All posts related to V2
#368252
Hello, I am trying to create a material that could reproduce this incandescent effect, in the tip of a metal tool.
The effect should decrease gradually blending softly with the metalic surface at the other end.
Image
I can create metalic materials, and I can create an incandescent effect, but cannot imagine how to recreate a gradual blend between one and the other.
Any help will be greatly appreciated!
Ernesto
Last edited by Ernesto on Sat Jun 01, 2013 1:42 am, edited 1 time in total.
By hatts
#368257
Pretty easy actually,

First method:
1. Single material that has two layers.
2. On the top layer, make an emitter. This can be a color (like bright orange) or maybe a gradient (red -> orange). This layer gets an opacity/clip mask, which singles out the "glowing" area on the object.
3. On the bottom layer, do the BSDF(s) for the regular metal.

Second method, for if you need custom UV mapping:
1. Duplicate the object (e.g. pliers)
2. Object 1 has only a glowing emitter material, with clip mask.
3. Object 2 must be *slightly* smaller or "behind" Object 1. It gets your regular metal material.
4. This way both materials can have different UV maps. Certain apps have multi-materials, which supports multiple UV maps, but I believe C4D does not support this, so you need the duplicate geometry.

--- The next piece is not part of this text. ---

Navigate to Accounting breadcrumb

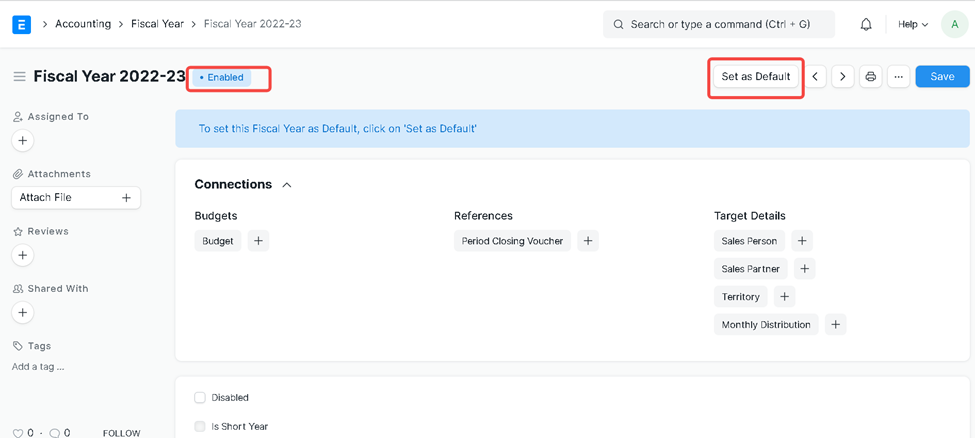(83, 24)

Anyway here's my basic example (method 1)
Image
User avatar
By Ernesto
#368258
Thanks Hatts!

It looks simple, I will work on it, and will post the results soon.
Anyway I have a question about Clip Maps:

Perhaps I had a wrong idea of clipping maps, but I thought they had to be black and white only maps without gradients.
By what you explained it seems that I was wrong, and it is possible to use a black-gray-white clipping map.
Pleasse correct me in case i am wrong!

I think I will use the first method, since my metalic material will not need an UV.
Anyway i like the idea of two UVs, and asked the question in the Maya forum: http://www.maxwellrender.com/forum/view ... 53#p368253 just in case.

Thanks again!

Ernesto
User avatar
By Ernesto
#368260
Well, here I have the result:
Image
It is a golden ball, with certain incandecent parts.

I have played with the emiter intensity, and could see that the gradient works best for certain emiter intensity.
If the emiter is brighter the gradient gets lost, and if the emiter intensity is lower the contrast is lost.
I assume this is because the clip map is not HDRI and cannot adapt to the light variations.
I was planning to create a lighting animation using multilight adjustments, showing that the piece of metal gets more and more hot, and the gradient would be moving from one tip to the other, but not lost.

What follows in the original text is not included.